In the middle of a five-week run of pantomime during the run-up to Christmas, my plan is to do the following:
- Fly to Kuala Lumpur, Malaysia, on 22nd December on behalf of my university employer, to attend a 90-minute exam board meeting on the afternoon of 23rd.
- Fly back to London on 23rd and be home for breakfast on Christmas Eve, do the washing up, and wrap Christmas presents.
- Drive to Essex in time to play drums for two performances of Peter Pan in the afternoon and evening of 24th.
- In the meantime, dep out my panto obligations on 22nd and 23rd to a colleague, and have her go on ‘stand-by’ for the following three days, in case my flight back from Malaysia is delayed.
My mum tells me this is mad and unworkable. I think it’s brilliant and flawless. I plan to do tons of work on the 12-hour outward plane journey, and while in KL I want to make use of the hotel’s excellent gym. I have a Skype call lined up for the evening from my departure gate, with a colleague in Canada for whom it will be 13 hours prior. At 11.59 pm the night before the trip, I receive news that a revised article of mine has been accepted by a major journal in my field. This excellent news sends me to bed happy, and excited to finish the cosmetic adjustments necessary to prepare the paper for publication. I bring my news to my sleeping wife, who diplomatically mutters something that means I should have waited ‘til morning to tell her.

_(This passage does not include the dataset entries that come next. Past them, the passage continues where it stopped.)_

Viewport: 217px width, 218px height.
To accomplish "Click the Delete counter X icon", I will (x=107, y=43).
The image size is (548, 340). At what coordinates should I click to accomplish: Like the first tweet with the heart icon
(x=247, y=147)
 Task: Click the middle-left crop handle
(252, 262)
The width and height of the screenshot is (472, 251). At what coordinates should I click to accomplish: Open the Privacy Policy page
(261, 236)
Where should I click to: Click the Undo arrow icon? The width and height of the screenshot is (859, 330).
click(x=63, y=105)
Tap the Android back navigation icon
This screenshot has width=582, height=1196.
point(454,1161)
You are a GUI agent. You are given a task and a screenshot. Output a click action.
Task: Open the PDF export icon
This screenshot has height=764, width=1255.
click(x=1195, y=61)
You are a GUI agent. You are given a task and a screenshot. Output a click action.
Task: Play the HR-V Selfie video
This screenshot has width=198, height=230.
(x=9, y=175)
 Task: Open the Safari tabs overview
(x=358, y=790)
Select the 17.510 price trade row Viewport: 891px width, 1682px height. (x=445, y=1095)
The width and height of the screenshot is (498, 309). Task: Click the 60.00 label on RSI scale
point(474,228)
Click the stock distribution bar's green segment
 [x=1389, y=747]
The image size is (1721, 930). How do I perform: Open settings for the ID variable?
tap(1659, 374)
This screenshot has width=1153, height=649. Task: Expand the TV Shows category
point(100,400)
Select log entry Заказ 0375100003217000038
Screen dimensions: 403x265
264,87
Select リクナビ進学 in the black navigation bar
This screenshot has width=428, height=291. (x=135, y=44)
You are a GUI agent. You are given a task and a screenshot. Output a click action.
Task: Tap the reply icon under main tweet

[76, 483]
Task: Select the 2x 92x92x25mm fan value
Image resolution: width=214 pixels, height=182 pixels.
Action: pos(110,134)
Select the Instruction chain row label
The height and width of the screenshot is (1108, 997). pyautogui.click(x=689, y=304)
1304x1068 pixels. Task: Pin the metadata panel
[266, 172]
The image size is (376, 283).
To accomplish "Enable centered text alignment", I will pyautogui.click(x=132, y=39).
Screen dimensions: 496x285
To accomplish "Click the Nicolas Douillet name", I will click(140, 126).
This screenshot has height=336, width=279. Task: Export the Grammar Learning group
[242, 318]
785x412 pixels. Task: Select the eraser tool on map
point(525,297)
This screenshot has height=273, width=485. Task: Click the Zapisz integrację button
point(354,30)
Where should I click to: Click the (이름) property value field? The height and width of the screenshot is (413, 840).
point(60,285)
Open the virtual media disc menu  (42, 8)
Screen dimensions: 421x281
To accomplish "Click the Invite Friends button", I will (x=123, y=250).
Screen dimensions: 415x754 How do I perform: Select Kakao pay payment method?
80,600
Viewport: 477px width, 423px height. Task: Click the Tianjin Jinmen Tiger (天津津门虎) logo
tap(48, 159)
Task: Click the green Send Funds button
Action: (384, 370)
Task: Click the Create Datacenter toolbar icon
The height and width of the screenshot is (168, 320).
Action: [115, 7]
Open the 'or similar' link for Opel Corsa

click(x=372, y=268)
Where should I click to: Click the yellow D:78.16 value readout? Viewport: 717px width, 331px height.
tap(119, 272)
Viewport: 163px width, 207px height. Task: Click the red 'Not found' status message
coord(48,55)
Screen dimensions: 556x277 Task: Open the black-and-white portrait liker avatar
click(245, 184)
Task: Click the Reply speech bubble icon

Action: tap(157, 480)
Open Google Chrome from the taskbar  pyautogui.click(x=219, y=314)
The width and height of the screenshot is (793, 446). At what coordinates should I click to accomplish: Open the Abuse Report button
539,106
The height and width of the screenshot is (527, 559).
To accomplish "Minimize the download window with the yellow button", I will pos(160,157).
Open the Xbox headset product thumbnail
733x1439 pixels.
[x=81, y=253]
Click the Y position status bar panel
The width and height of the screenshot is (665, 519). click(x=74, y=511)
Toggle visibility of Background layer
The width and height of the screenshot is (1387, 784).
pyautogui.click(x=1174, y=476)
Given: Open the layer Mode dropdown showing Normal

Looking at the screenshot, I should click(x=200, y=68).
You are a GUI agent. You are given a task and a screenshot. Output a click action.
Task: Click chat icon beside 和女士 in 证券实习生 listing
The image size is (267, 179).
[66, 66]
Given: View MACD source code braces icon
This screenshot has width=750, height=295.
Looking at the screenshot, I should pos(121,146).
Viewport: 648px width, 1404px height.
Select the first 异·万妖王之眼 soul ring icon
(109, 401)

I arise at 6.05 am, go out for a nice 4-mile run in the mild December morning, and am back in time to complete a few sets of push-ups and crunches before the baby wakes up. I get some breakfast, and pack quickly (with, I suspect but only later discover, an insufficient number of socks). My wife and daughter drop me at the tube station, and a train takes a Christmassy 15 minutes to arrive. On the tube I go to write down the address of my hotel, so I can show it to a cab driver in KL. In the same email as the hotel address is my flight itinerary. I feel my face and whole upper body flush with panic as it registers that my 12.25 flight departs not at that time, but at 10.50 (I had noted not the flight’s departure time, but its duration). If I remain on this train I will arrive at Heathrow airport shortly after the plane is due to take off. I stand up and wait with mounting anxiety as the driver announces we are being held at a red signal. Five minutes later, the train creaks into motion, pauses again, and eventually rolls at stoner speed into Arnos Grove station. I sprint up the road to find a taxi office, miss, and sprint back again, this time finding one. Wheezing, I order a cab, am advised it will arrive in one minute, and wait a long, desperate six minutes for it to come. It is 9.30, and the gate for my flight will be closing in an hour. The cab stinks of cigarette smoke, and the driver seems unusually slavish to the speed limits, especially considering the obvious desperation in my voice and manner. I tell him we need to stop to get cash, which irks him. I try to check in using my phone, but online check-in isn’t an option and none of the advertised phone numbers for the airline seems to work.
We stop for cash at a petrol station, and the ATM there refuses both of my cards. The driver, now deeply suspicious, pulls off our route so I can use another cash machine, that turns out not to be there. We continue to drive in the opposite direction from the airport terminal, and I spot a branch of Barclays Bank. We pull over, and I wait behind a short, white-haired man who is staring minutely at the screen, collecting receipts. Five minutes passes, and my first card is accepted this time without hesitation. I give the driver much more money than he asks for, and he redirects us once more towards Heathrow Terminal 4.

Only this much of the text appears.